• Given data
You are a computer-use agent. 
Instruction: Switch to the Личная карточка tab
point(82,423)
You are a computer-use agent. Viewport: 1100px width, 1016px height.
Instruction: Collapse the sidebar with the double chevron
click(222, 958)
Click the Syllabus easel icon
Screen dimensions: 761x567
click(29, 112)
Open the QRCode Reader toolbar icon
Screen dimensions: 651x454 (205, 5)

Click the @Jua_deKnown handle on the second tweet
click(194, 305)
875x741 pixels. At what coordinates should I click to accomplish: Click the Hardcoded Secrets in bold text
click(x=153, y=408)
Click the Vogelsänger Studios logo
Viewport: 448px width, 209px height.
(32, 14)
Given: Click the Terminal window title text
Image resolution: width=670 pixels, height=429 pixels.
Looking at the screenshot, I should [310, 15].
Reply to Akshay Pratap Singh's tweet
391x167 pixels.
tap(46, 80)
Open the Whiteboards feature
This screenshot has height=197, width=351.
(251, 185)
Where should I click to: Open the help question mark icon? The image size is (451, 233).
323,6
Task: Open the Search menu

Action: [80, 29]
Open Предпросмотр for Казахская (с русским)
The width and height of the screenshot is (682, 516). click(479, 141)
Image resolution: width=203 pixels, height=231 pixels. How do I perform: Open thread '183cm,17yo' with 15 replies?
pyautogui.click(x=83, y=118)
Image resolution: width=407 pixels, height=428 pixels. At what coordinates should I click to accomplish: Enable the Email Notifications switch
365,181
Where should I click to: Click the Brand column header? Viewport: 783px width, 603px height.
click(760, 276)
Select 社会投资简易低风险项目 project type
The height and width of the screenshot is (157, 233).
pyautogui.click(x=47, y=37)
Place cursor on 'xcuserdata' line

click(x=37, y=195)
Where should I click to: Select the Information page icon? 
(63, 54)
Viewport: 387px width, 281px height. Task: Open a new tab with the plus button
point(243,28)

• Task item
Copy, without any change, the lines from the one that contains "Open the QRCode Reader toolbar icon" to the final line of the entries above.

• Response area
Open the QRCode Reader toolbar icon
Screen dimensions: 651x454 (205, 5)

Click the @Jua_deKnown handle on the second tweet
click(194, 305)
875x741 pixels. At what coordinates should I click to accomplish: Click the Hardcoded Secrets in bold text
click(x=153, y=408)
Click the Vogelsänger Studios logo
Viewport: 448px width, 209px height.
(32, 14)
Given: Click the Terminal window title text
Image resolution: width=670 pixels, height=429 pixels.
Looking at the screenshot, I should [310, 15].
Reply to Akshay Pratap Singh's tweet
391x167 pixels.
tap(46, 80)
Open the Whiteboards feature
This screenshot has height=197, width=351.
(251, 185)
Where should I click to: Open the help question mark icon? The image size is (451, 233).
323,6
Task: Open the Search menu

Action: [80, 29]
Open Предпросмотр for Казахская (с русским)
The width and height of the screenshot is (682, 516). click(479, 141)
Image resolution: width=203 pixels, height=231 pixels. How do I perform: Open thread '183cm,17yo' with 15 replies?
pyautogui.click(x=83, y=118)
Image resolution: width=407 pixels, height=428 pixels. At what coordinates should I click to accomplish: Enable the Email Notifications switch
365,181
Where should I click to: Click the Brand column header? Viewport: 783px width, 603px height.
click(760, 276)
Select 社会投资简易低风险项目 project type
The height and width of the screenshot is (157, 233).
pyautogui.click(x=47, y=37)
Place cursor on 'xcuserdata' line

click(x=37, y=195)
Where should I click to: Select the Information page icon? 
(63, 54)
Viewport: 387px width, 281px height. Task: Open a new tab with the plus button
point(243,28)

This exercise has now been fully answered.